Fish Catalog

キャンディバスレット

Liopropoma carmabi (Randall, 1963)

Candy basslet

分類上の位置

スズキ目スズキ亜目ハタ科ハタ亜科ハナスズキ属

我が家での愛称と由来

愛称はそのまんま「キャンディちゃん

大阪にある有名ショップに入荷したと聞き、思わず注文して宅急便で送ってもらったのだが、何かの間違いで東京都渋谷区に来るはずが、なぜか東京都東村山市に届いてしまうという大ハプニング!慌ててショップから転送依頼をかけてもらい、なんとか渋谷区に届いたのがショップ出荷から約24時間後。パッキング内の酸素は大丈夫だったが水温が低下して、我が家に届いたときは仮死状態だった。そこから必死の看病を夜通し行って、何とか復活して泳ぎだしたのが午前5時ごろとなった。奇跡の復活を遂げたのちは病気にもならず元気で過ごしてくれた。


キャンディバスレットの写真

特徴

西部大西洋の産で、フロリダキーズからバハマ、南米北岸にかけて分布する。生息水深は15〜70mとやや深く、サンゴ礁の岩の窪みや割れ目に潜んで暮らす、きわめて隠棲的な魚である。最大全長はわずか6cm。

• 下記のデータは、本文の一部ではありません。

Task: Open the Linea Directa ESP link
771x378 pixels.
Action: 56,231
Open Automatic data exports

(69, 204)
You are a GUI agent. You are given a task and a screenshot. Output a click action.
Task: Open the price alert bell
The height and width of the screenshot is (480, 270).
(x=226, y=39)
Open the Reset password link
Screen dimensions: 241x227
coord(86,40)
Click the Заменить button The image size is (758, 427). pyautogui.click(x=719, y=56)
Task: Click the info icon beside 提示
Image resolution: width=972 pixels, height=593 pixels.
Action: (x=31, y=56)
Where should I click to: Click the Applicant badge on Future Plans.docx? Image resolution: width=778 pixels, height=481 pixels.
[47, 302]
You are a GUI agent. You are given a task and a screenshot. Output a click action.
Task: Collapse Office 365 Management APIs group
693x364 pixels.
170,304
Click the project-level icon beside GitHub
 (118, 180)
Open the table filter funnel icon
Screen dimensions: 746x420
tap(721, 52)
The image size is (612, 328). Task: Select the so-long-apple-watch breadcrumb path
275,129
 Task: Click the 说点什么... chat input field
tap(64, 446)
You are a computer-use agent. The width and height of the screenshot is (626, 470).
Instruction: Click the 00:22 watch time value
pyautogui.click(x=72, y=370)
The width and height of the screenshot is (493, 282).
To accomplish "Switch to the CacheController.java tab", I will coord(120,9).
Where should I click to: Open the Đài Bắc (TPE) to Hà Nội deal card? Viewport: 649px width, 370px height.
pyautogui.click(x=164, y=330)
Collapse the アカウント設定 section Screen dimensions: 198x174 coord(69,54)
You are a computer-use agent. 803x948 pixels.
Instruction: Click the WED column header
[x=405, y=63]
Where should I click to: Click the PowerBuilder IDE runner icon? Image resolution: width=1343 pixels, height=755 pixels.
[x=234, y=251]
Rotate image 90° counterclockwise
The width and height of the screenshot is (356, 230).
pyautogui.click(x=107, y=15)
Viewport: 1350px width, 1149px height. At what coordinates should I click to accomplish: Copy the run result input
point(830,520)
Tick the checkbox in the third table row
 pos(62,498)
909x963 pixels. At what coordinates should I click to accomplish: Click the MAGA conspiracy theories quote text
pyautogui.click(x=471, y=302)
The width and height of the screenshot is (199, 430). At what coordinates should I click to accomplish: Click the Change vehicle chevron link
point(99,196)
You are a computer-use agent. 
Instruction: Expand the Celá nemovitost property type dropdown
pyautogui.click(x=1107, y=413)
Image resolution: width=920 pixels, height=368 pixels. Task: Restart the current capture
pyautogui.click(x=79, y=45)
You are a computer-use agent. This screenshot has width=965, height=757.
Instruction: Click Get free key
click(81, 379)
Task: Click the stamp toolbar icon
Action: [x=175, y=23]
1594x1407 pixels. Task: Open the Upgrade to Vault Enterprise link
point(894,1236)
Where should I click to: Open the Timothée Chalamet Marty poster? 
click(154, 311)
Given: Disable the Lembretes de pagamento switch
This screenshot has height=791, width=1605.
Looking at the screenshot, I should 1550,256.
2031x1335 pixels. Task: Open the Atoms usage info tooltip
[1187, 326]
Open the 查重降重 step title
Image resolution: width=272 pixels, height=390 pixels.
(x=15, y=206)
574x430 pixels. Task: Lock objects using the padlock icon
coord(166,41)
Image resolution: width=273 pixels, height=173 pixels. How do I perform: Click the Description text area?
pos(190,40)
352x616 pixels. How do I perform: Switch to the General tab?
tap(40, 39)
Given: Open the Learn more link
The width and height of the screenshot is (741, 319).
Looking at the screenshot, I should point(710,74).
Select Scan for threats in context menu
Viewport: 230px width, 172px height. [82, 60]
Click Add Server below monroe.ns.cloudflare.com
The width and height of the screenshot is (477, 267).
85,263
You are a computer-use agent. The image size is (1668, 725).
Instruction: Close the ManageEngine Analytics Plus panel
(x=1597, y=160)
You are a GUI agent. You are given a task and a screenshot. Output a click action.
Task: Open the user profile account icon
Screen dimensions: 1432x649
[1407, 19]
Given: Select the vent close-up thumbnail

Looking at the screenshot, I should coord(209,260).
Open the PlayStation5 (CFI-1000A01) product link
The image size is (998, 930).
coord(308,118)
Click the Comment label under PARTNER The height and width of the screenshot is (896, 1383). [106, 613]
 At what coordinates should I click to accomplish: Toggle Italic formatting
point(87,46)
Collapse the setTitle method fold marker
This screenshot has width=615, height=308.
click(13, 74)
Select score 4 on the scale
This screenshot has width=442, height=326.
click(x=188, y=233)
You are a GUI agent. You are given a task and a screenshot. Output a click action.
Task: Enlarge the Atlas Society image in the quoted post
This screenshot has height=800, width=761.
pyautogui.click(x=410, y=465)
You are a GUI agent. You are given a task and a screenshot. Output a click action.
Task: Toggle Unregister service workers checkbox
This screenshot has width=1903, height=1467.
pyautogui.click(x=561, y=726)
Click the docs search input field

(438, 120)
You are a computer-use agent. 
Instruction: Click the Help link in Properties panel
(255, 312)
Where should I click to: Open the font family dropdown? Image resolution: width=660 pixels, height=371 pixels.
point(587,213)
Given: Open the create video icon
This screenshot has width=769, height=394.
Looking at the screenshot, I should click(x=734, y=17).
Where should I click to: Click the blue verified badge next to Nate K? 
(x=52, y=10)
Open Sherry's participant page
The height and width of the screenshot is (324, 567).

あまり強くない照明を好み、20000Kくらいのブルー光の下であれば、昼夜関係なく、しばしば顔を出してくれる。性質はおとなしく、他の魚種を追いかけたりはしないものの、口が大きいところから1cm程度の魚種はエサにしか見えてないようでちょっとコワイ。

体色は、黄橙色と藤色(ラベンダー)の縦帯が交互に並び、その境目を赤い線が縁取るという、実に凝った配色をしている。「キャンディ」の名にふさわしいこの縞模様が本種の最大の特徴だ。背鰭は棘条6〜7、軟条12〜13。

種小名の carmabi は、キュラソー島にあった Caraibisch Marien-Biologisch Instituut(カリブ海洋生物学研究所)の頭文字に由来する。属名 Liopropoma はギリシャ語の leio(滑らかな)+ pro(前の)+ poma(鰓蓋)から。(なお本種は上記のとおり長らくハタ科に置かれてきたが、近年はハタ科から分離され、ハナスズキ科 Liopropomatidae とされることが多い)

深場性で隠棲性が強く、しかも小さい。採集個体数が限られるのは当然で、昔から海水魚の中でも屈指の高級魚として知られる。ちなみにIUCNレッドリストの評価は軽度懸念(LC)なので、資源そのものが危ういわけではなく、単に「採りにくい」ことが希少さと価格の理由だと考えられる。

飼育上のウンチク

もともと深場の魚種なので高水温に弱く、他のサンゴ礁由来魚種よりは低温に強め、というのが死地から生還できた理由かもしれない。

調子さえよければ餌付けは非常に容易で、仮死状態から生還してすぐにフレークフードをパクパクと食べだした。

レスプレンデントエンゼルと同居させていたが、レスプレがまだ1円玉くらいの小さい間は餌を見るようなジロッとした目が恐怖だった。が、そのうちレスプレが2cmくらいになったら餌とは認識せず、善き隣人として揉めることもなく平穏に過ごすようになった。

元がおとなしいので、水槽内の王様にしておけば、まず問題は起きない。